In the latter, U.S. Border Patrol San Diego Sector’s Border Community Liaison committed to “work closely with stakeholders and the community to identify opportunities to provide the public with access to the Park, when it is operationally safe to do so.”
Photo Credit: Maria Jose Duran
“I think it’s tragic that immigration is already so unjust, and now people can’t even interact [at Friendship Park] anymore,” said Bethany Hiser, who attended the march with her two kids (three and five) in tow.
Upon completion of construction, Friendship Park will be open each Saturday and Sunday for four hours each day, for a maximum of 25 visitors, according to CBP.

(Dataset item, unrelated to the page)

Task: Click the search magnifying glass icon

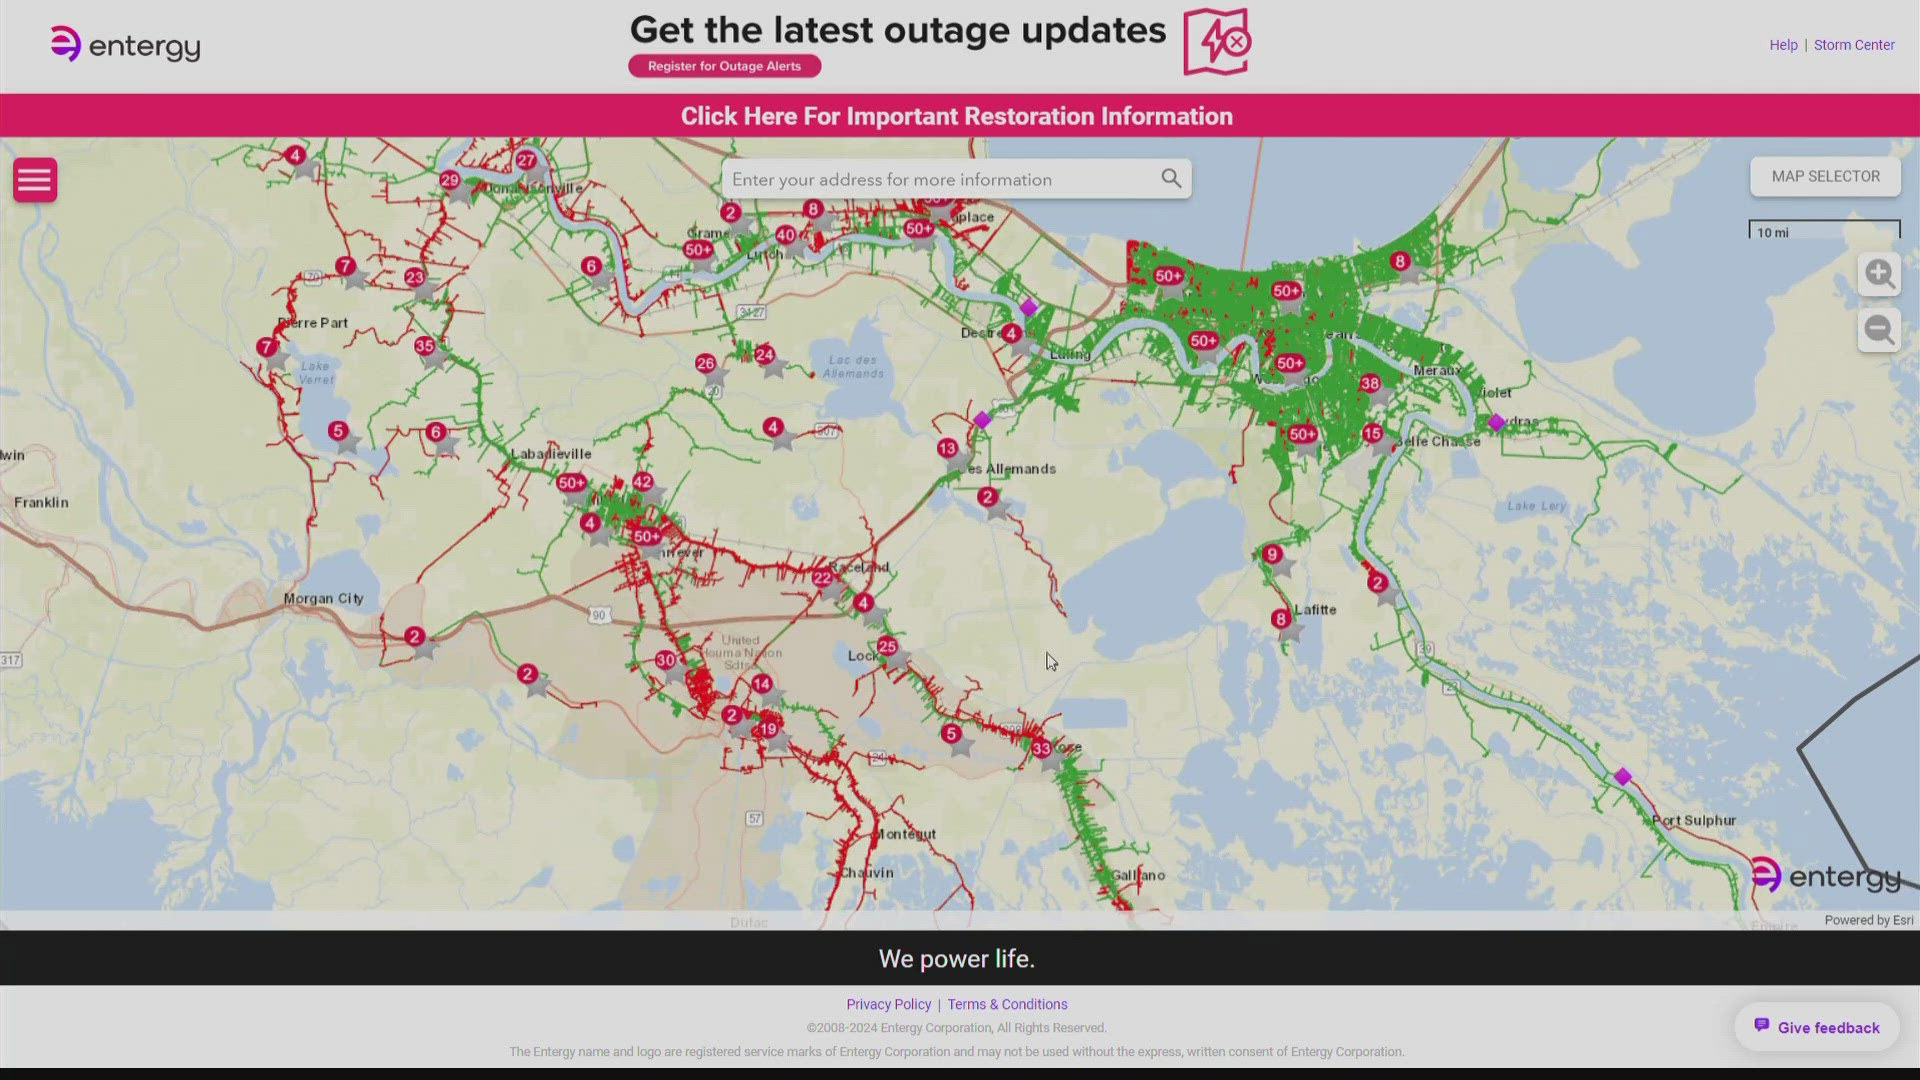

As the march nears the border wall, the tone of the music changes from festive to lamentation. When it arrives at the border, activists meet with friends on the other side of the wall. On the U.S. side, marchers yell “parque sí [yes to the park],” and on the Mexican side they respond, “muro no [no to the wall].”
“Some things are legal but they are not moral,” said Dr. Stan Rodriguez, member of the Kumeyaay Santa Ysabel Band at the event. He added that the border wall divides the Kumeyaay people of California and Baja California and sits on sacred burial grounds. “You don’t see this on the Canadian border, why did they do it here?”